Projet XVIIIème: les dessous (3)

Tant qu’à faire un costume (et pas un déguisement) bien construit, autant le faire à fond…
Me voici donc lancée dans la fabrication d’une « chemise », sous-entendu une chemise de dessous.
Cette pièce de sous-vêtement a été le fondement de toute garde-robe féminine du Moyen-Âge jusqu’au début du XXème siècle. Elle a un but essentiellement utilitaire, à savoir de protéger les vêtements de dessus de la « crasse » du corps: le commun des mortels possédait relativement peu de tenues « de dessus », celles des classes aisées étaient en tissus fragiles (soieries), et ornementés de broderies, pierreries etc…, et dans le siècle qui nous intéresse, le XVIIIème, le vêtement venant directement par-dessus la chemise est le corps baleiné, accessoire fort peu lavable et à protéger pour le faire durer.

Pour le fun, une petite vidéo de l’épreuve d’habillage d’une dame à la fin du XVIIIème siècle:

Le patron de la chemise au XVIIIème est sensiblement le même que depuis le Moyen-Âge: coupe droite devant et dos (2 rectangles), manches droites aussi (2 autres rectangles), et des goussets sous les bras (2 losanges) et sur les côtés (2 triangles) pour l’aisance; le même patron que le bliaut en somme (sauf que le bliaut est d’un seul tenant avec un trou pour la tête, ici devant et dos sont séparés.
Petite entorse à l’historicité, il me semble que l’encolure XVIIIème est plus arrondie, alors que j’ai décidé de ne pas me compliquer la vie et de faire un décolleté en carré (plus antérieur); je comptais sur la coulisse pour arrondir la chose, c’est raté, mais c’est pas grave, ce vêtement sera de toute manière caché.
Idem pour mon ruban, pour le moment il est bleu marine (ruban de récup acheté une misère chez Emmaüs), car je n’avais pas de ruban blanc assez long et étroit, je le changerai à l’occasion.
La robe ne m’a donc rien coûté du tout, car tout est issu de mon stock, le ruban, et le tissu, un drap blanc de grand-mère reçu en héritage: une vraie merveille à porter, il est tissé serré, dans une fibre assez fine, il a un tombé de folie et est très « frais », mais froissable à vue d’oeil:  je le soupçonne de ne pas être 100% coton mais de comporter une part de lin… j’ai utilisé les lisères et les ourlets du drap pour m’épargner de la couture, et coupé tout le reste aux ciseaux cranteurs, et ça ne bouge pas d’un poil!! Un vrai bonheur!

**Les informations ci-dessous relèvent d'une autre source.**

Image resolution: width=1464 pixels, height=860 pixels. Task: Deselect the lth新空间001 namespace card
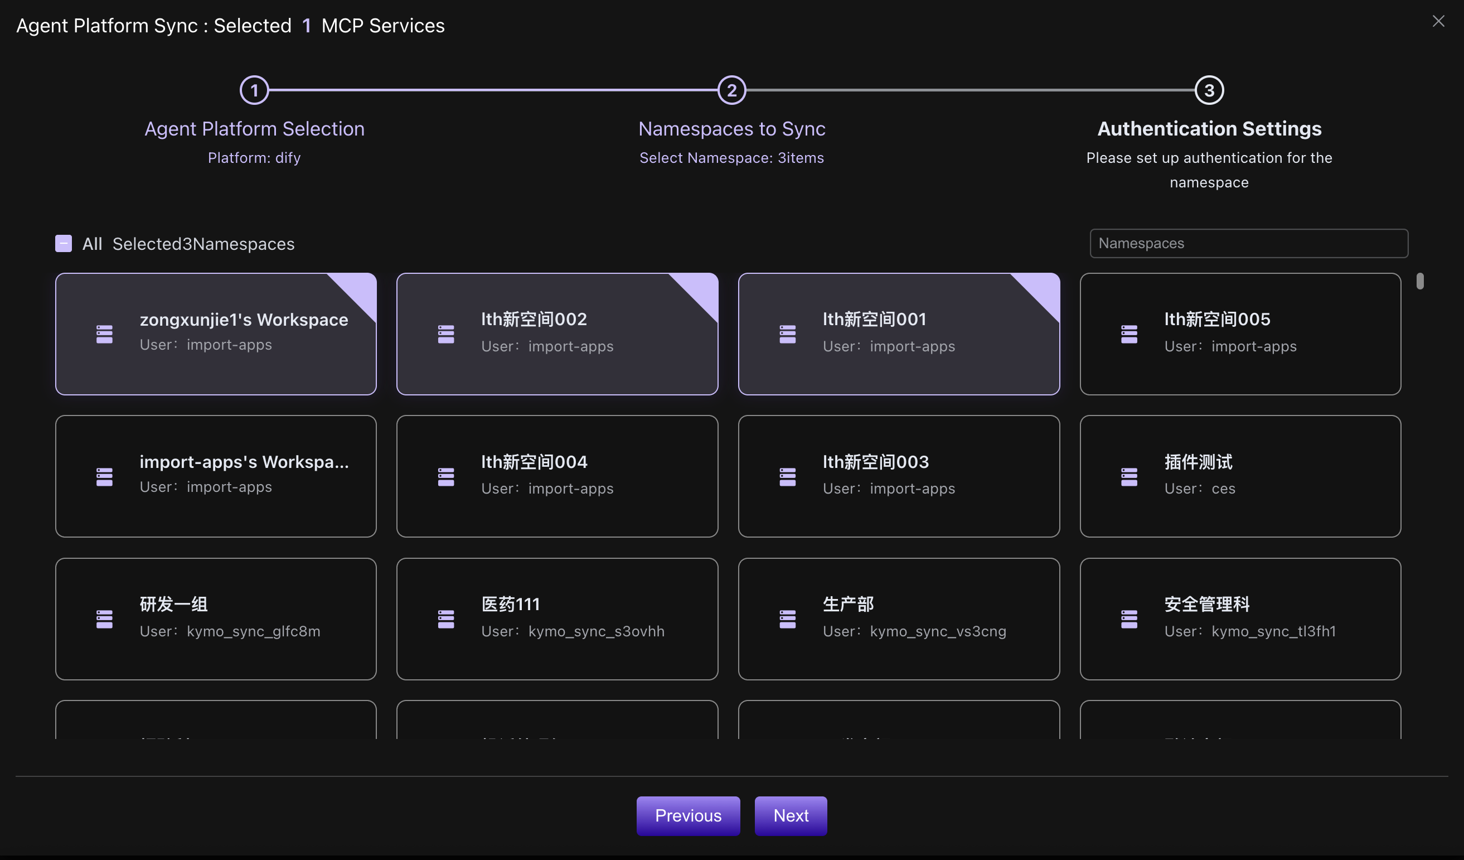[x=898, y=334]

Photo de la robe repassée avant pose de la coulisse et du lien, et refroissée après couture mais finie:

 

Voilà donc les fondations presque terminées, et le corps semi-baleiné est en bonne voie… J’envisage également de me faire un second jupon, pour porter sous le rayé qui a tendance à être trèèèès transparent; j’ai justement fait une razzia de draps blancs anciens à 1€ lors de la braderie d’Emmaüs pour faire mes toiles, l’un d’entre eux pourrait bien finir en jupon!